What a bit of Mediterranean sunshine, and diet, can do to a man. To a whole squad for that matter. As the Scottish influence in Italy continues to grow, Billy Gilmour was a league winner alongside McTominay at Napoli, delivering important performances, including one of his best in the scudetto-sealing win against Cagliari. Ché Adams currently plays for mid-table Torino and Lewis Ferguson was essential to Bologna’s Champions League qualification in 2024. Captaining his team to the Coppa Italia – their first domestic trophy in more than half a century – the attacking midfielder will play a likely foil to the Don in North America. Liam Henderson was relegated with Empoli in 2025 but replaced by left-back Josh Doig in Serie A after he helped Sassuolo to promotion.
Across the continent Andy Robertson, who has won rather a lot in his career, puts McTominay’s transformation simply. “I think he went over there with a point to prove,” said the Liverpool full-back. “He wanted to prove Man United wrong and prove people in the Premier League wrong. He's done that pretty successfully. Now he is a king over there.
“At Man United he probably lacked that consistent run of games – he was in and out. He probably didn't get the respect he deserved. But even before he was at Napoli, his standards for Scotland were unbelievable, [that just helped him] take it to a whole new level.”
Robertson won another Premier League title with Liverpool in 2025. Yet it is an indication of McTominay's standing that it is he, not the left-back, who is on everyone's lips as Scotland prepare for the World Cup.
So what of their chances? In a showing of remarkable symmetry, the Tartan Army find themselves drawn alongside five-time world champions – previous bogey-men – Brazil, and 2022 semi-finalists Morocco in Group C. Life will not be easy. Beat Haiti in the opener and everything opens up – with the tournament expanded to 48 teams, third place may be enough to reach the last 32. And after eight appearances at the Copa Mundial, a first knock-out venture would have to be seen as a success.

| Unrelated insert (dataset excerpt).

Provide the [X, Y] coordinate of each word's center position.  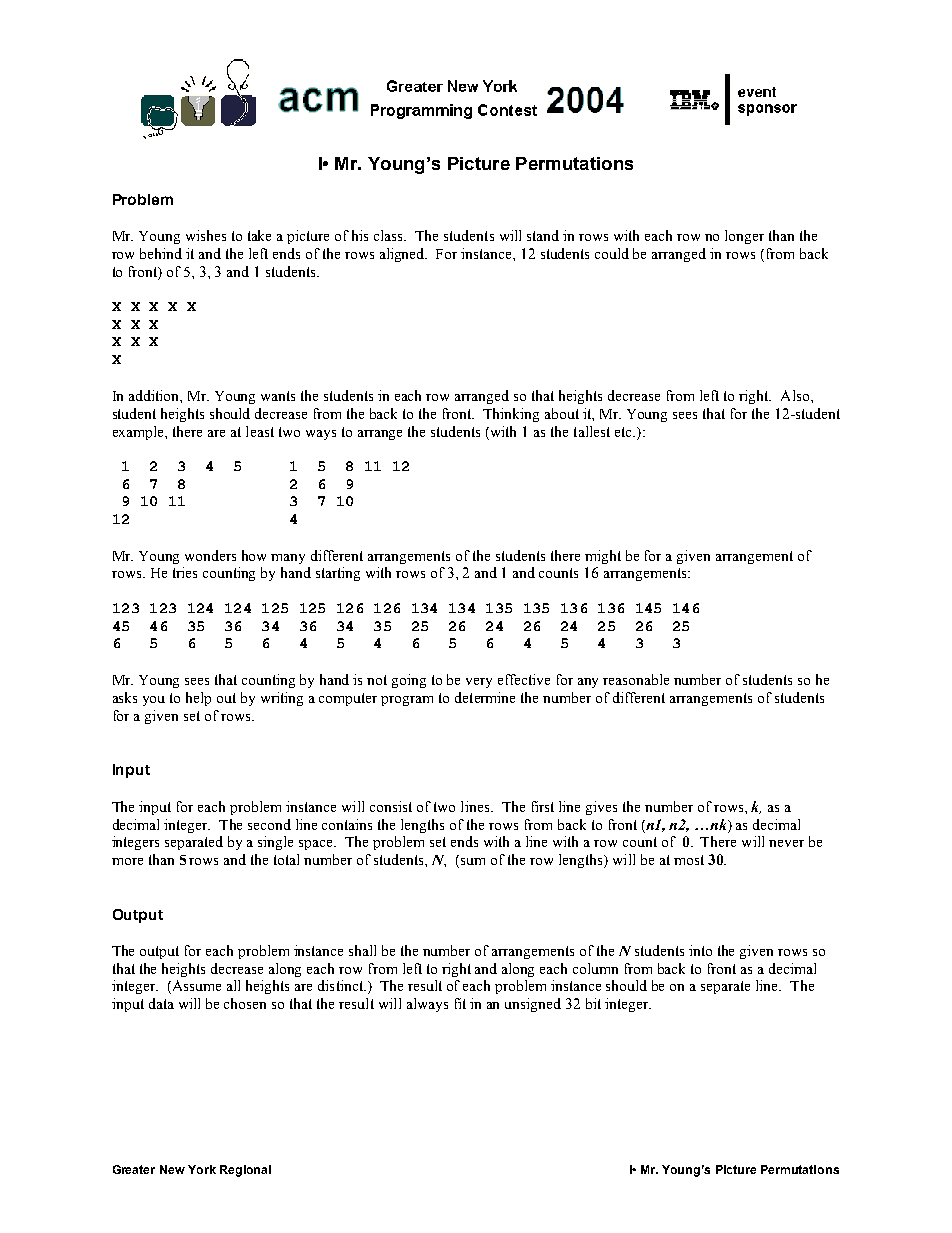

Clarke's endorsement of a three- or five-man defence suggests that system could well feature in North America, and Scotland's problematic positions – centre-back and goalkeeper – remain precisely that. But both concerns would be offset if Clarke can find a winning competitiveness come what June. Stick the gloves on McTominay and he might just have an answer. For now, at least, it seems Napoli’s be-nicknamed talisman can do just about anything he puts his tomato-fuelled mind to.